*Task requirements*.
Please tell how many of the lines below contain "entry", using only a number.
---------- Data for analysis
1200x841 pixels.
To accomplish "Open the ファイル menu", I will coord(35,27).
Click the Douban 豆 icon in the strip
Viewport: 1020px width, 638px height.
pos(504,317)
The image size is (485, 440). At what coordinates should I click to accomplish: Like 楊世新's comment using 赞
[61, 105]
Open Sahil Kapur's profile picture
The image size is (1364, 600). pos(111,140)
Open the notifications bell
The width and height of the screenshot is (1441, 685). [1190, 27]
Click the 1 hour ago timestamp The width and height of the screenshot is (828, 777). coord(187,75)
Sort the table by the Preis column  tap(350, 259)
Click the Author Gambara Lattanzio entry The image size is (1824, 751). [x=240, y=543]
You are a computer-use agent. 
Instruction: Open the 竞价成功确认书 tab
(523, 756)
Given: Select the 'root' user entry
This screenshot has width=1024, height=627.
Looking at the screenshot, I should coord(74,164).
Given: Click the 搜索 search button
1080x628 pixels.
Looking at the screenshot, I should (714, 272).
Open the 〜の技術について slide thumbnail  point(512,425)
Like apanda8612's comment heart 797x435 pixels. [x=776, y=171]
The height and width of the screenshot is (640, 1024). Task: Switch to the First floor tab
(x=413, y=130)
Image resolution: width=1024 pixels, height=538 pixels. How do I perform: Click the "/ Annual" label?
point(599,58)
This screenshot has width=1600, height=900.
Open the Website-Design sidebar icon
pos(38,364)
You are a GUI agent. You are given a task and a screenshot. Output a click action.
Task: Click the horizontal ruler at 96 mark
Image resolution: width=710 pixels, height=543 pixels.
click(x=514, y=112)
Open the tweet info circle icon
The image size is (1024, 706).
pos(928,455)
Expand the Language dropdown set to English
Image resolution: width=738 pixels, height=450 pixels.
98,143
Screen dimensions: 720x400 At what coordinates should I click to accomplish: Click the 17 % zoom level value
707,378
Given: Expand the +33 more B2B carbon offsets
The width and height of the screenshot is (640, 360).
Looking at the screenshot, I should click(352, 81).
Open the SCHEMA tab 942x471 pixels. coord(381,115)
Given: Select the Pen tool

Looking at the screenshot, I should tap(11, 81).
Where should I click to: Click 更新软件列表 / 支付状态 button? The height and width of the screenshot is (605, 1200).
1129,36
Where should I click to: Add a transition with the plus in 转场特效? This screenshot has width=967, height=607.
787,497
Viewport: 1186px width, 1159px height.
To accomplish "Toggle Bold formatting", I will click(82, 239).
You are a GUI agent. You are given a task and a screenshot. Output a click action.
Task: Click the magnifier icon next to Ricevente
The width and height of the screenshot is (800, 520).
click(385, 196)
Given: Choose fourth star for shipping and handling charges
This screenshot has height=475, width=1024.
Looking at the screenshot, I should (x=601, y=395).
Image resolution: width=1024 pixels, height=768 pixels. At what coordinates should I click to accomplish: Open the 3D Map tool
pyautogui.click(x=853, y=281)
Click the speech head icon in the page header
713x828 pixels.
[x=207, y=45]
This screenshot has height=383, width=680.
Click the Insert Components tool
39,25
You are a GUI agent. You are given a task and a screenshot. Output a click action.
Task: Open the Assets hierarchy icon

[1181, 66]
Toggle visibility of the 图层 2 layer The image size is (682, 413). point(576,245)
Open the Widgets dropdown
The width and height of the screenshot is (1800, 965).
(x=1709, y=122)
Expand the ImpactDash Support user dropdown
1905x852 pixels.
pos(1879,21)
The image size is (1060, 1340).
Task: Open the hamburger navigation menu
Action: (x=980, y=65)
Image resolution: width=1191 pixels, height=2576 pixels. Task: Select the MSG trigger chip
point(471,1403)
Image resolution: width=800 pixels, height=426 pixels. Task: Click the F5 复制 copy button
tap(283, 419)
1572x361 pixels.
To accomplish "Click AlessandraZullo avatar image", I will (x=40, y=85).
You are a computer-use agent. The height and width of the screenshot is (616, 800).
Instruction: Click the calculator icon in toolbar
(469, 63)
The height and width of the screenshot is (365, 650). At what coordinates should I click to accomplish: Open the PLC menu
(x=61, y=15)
--------------------
*Problem solution*.
2